(Items listed in a dataset)
════════

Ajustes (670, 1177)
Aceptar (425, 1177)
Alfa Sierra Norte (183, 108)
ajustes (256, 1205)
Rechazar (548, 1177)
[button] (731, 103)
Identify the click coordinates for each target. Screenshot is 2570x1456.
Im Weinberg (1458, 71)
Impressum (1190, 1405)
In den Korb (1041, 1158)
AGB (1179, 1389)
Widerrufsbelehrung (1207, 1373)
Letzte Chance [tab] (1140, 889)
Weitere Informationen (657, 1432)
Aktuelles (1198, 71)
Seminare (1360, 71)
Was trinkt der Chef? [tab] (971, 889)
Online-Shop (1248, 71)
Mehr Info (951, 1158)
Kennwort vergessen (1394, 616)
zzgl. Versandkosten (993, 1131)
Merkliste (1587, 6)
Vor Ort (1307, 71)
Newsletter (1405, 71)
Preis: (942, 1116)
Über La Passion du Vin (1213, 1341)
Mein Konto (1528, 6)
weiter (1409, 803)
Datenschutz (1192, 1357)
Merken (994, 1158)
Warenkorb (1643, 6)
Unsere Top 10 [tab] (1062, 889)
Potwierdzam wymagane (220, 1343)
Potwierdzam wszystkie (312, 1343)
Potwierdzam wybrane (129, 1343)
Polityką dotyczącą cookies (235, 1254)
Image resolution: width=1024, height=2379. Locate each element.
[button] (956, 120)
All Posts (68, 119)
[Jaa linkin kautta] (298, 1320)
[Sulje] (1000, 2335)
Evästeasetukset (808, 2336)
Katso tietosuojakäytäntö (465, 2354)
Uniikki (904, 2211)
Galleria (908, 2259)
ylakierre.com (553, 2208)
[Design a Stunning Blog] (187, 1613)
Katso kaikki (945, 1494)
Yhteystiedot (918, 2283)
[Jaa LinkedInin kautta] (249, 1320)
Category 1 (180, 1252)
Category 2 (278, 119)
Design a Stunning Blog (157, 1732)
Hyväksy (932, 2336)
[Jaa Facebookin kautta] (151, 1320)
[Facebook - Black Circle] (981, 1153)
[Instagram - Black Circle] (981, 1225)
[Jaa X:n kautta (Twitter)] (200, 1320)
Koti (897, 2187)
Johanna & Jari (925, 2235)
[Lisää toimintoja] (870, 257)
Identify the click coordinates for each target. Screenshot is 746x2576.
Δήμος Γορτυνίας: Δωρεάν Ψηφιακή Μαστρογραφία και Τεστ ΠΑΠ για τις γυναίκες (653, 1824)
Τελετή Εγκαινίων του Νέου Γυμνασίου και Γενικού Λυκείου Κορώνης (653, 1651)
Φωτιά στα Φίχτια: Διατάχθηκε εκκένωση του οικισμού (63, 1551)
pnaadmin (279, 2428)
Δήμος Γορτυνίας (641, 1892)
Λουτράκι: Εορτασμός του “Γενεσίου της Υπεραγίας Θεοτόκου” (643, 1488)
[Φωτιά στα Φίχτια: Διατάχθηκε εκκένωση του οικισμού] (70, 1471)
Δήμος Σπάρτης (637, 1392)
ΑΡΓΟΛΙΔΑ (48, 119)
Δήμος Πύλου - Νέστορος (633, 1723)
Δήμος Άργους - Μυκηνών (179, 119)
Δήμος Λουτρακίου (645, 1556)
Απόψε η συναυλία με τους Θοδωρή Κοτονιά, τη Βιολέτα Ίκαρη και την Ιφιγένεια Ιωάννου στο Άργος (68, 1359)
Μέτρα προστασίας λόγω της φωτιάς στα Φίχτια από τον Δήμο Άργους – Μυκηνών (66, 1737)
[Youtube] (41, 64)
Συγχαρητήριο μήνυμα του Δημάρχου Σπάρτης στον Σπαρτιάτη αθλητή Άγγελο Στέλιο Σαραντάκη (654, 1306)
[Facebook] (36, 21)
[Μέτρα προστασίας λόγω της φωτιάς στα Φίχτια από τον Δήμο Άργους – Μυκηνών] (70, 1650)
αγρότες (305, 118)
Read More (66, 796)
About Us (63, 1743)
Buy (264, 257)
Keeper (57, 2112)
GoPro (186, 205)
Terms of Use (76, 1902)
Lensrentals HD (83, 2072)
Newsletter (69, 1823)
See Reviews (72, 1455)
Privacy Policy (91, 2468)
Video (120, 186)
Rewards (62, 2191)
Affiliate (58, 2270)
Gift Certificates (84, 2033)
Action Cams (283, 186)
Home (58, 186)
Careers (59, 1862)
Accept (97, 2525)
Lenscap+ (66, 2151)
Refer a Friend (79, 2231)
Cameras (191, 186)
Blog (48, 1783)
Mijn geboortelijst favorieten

════════

## WORK INSTRUCTIONS
A copy of each line above that holds the word "Design" is the expected answer.

## EXERCISE RESULT
[Design a Stunning Blog] (187, 1613)
Design a Stunning Blog (157, 1732)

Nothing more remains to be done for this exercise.